Pick out each line of the material below that contains the string "should", treating uppercase and lowercase letters as different.

[Start Entries]

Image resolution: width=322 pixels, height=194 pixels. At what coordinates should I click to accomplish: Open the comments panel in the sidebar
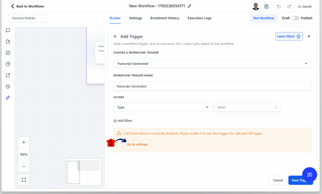point(8,30)
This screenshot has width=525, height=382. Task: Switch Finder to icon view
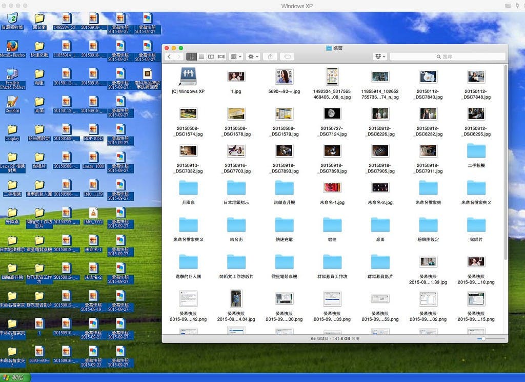[x=191, y=56]
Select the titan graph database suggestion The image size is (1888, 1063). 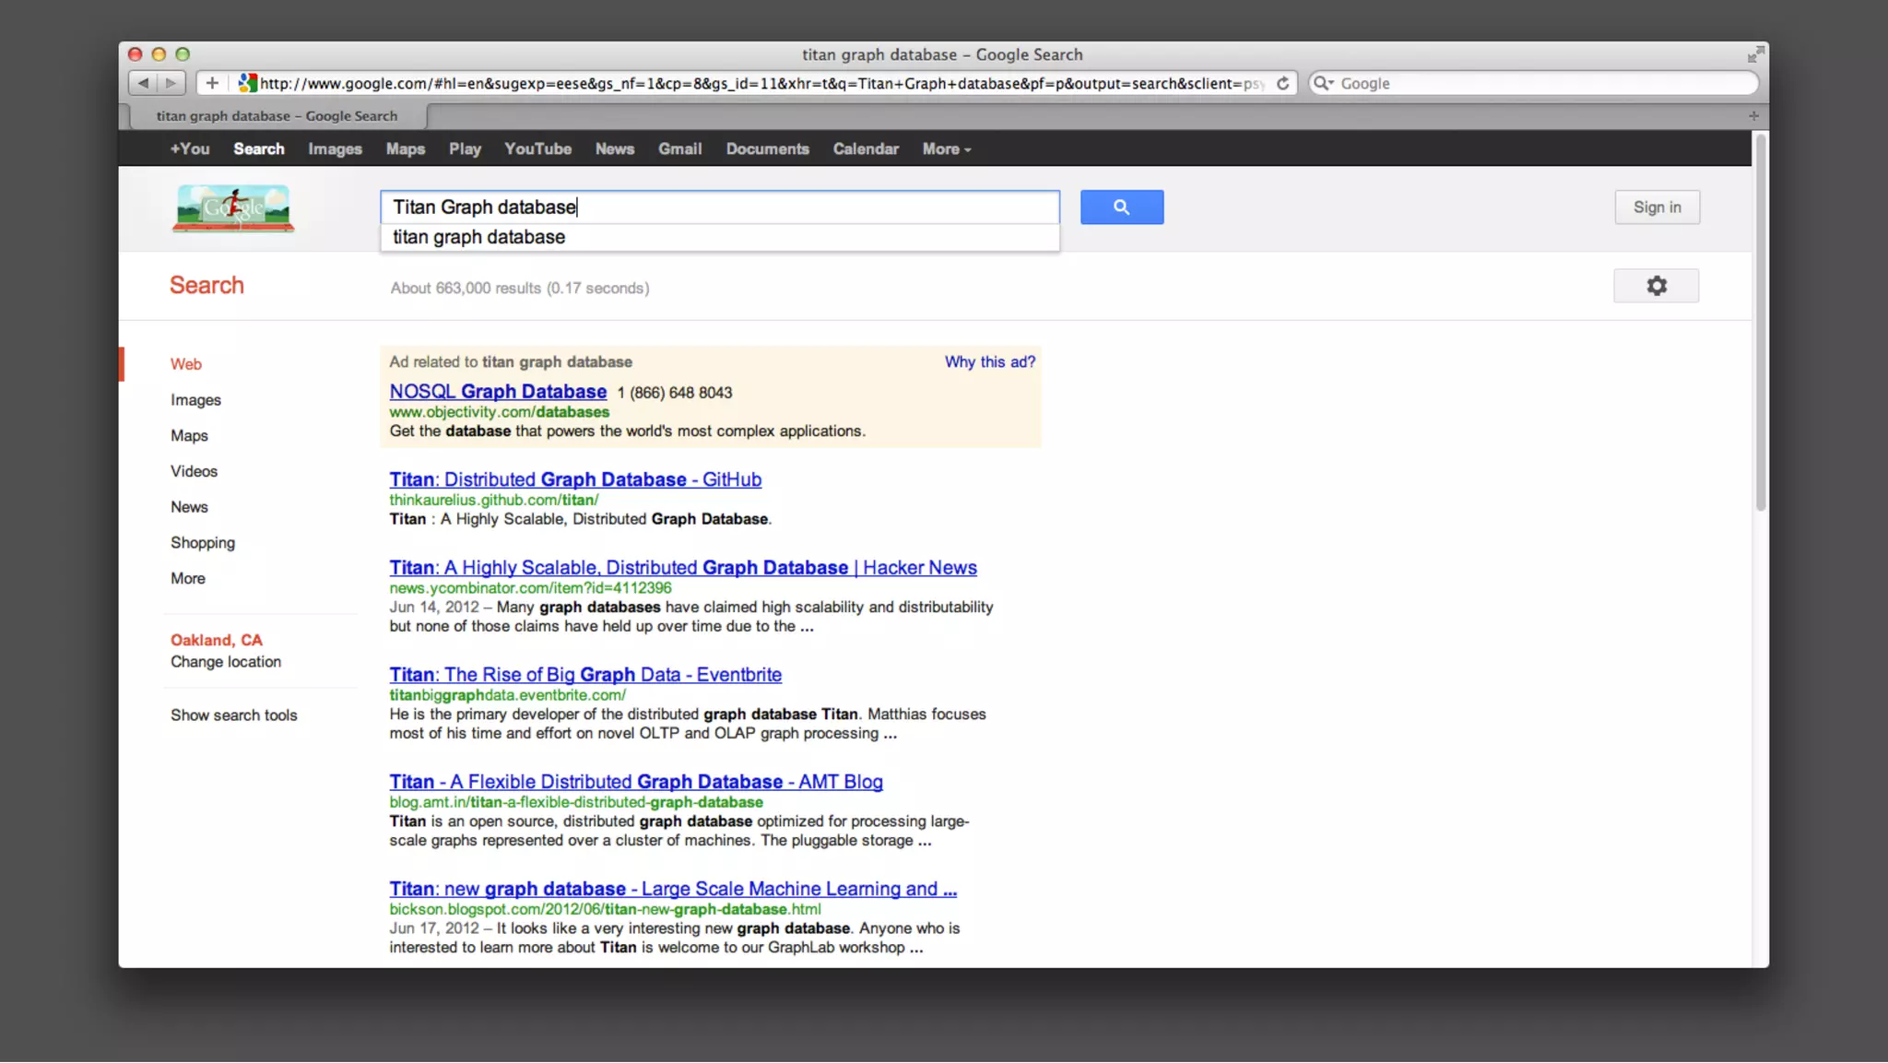click(479, 238)
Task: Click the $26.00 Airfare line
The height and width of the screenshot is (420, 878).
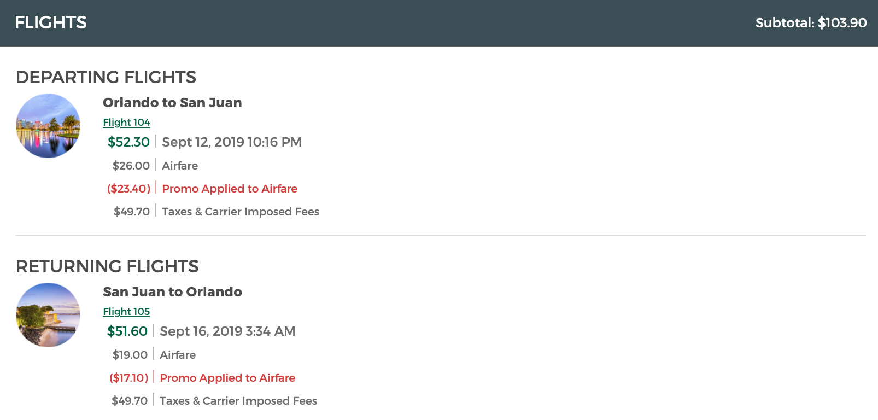Action: (x=180, y=166)
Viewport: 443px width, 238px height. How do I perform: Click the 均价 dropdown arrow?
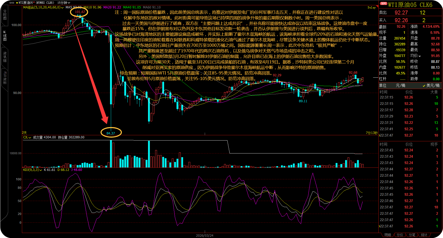pyautogui.click(x=420, y=56)
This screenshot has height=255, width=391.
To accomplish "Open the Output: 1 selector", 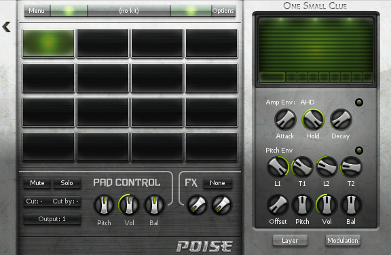I will pyautogui.click(x=52, y=219).
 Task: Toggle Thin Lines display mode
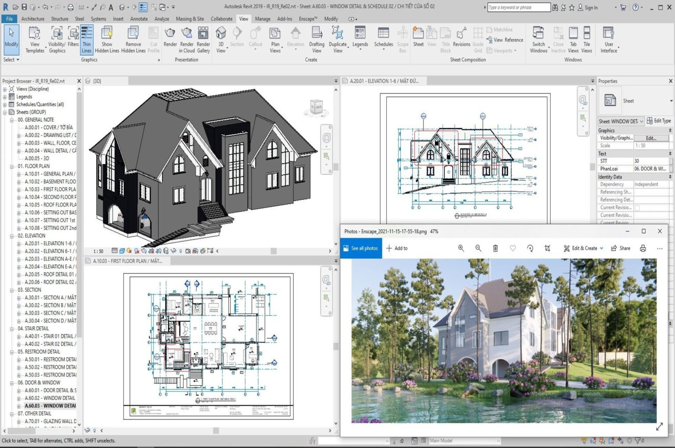pyautogui.click(x=87, y=39)
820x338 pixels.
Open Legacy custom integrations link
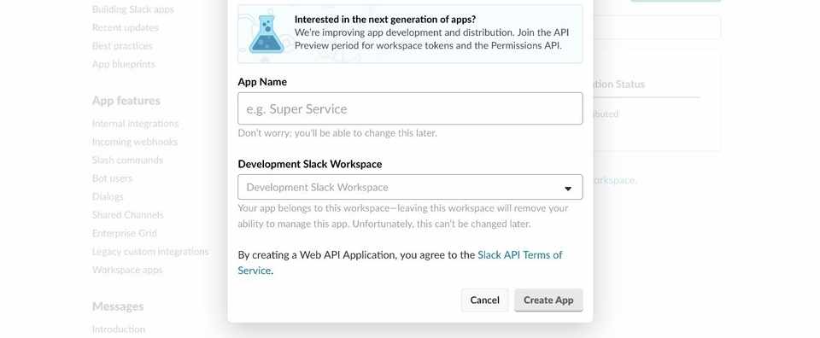click(150, 252)
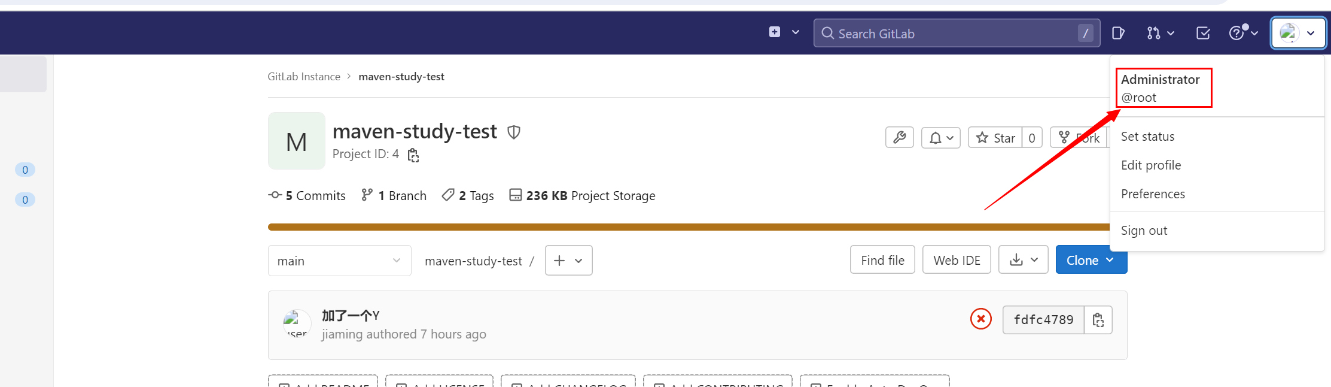This screenshot has height=387, width=1331.
Task: Click the Search GitLab input field
Action: pos(956,33)
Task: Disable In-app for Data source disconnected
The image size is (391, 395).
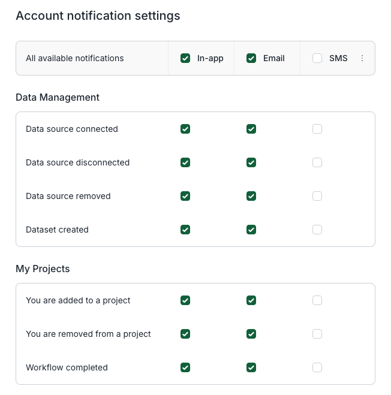Action: [x=185, y=162]
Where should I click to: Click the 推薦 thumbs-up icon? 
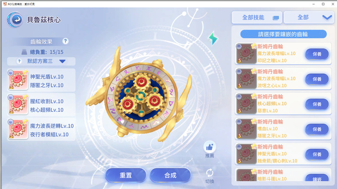209,147
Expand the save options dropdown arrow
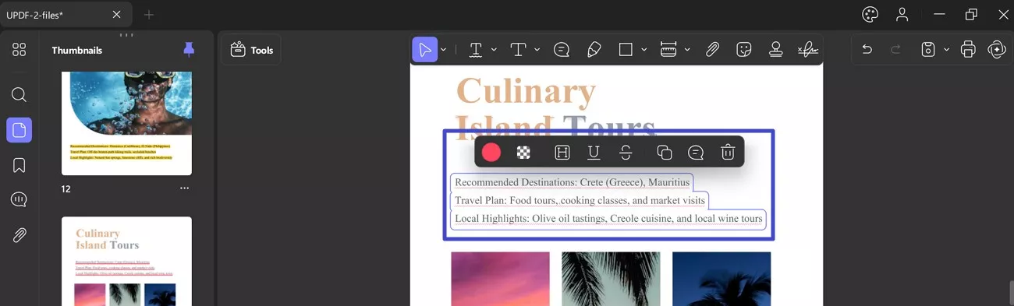Screen dimensions: 1014x306 946,50
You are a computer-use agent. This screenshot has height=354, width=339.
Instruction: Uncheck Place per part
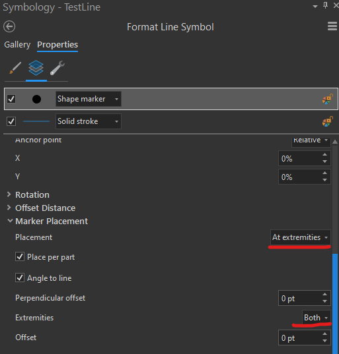pos(20,256)
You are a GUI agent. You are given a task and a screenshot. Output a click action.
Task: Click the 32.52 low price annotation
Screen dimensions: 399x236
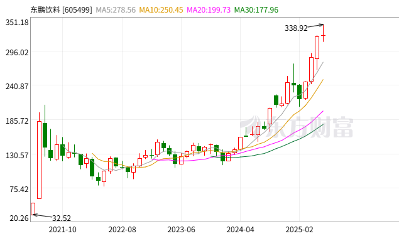click(x=62, y=218)
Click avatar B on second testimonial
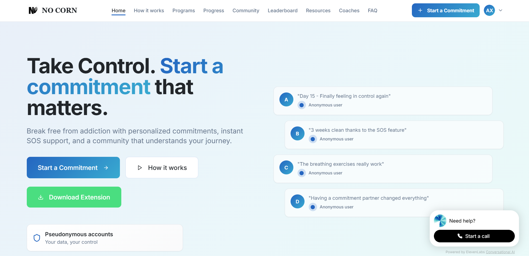The image size is (529, 256). (x=297, y=134)
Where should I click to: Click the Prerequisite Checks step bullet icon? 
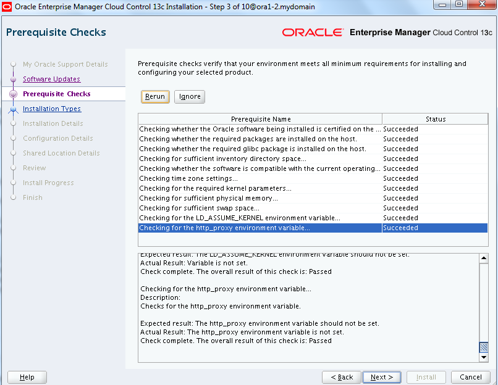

[End Entries]

Result:
Image resolution: width=322 pixels, height=194 pixels. At what coordinates should I click to accomplish: Open the comments panel in the sidebar
Where should I click to: Click the 推薦 thumbs-up icon? 
Where should I click to: Click the Prerequisite Checks step bullet icon? 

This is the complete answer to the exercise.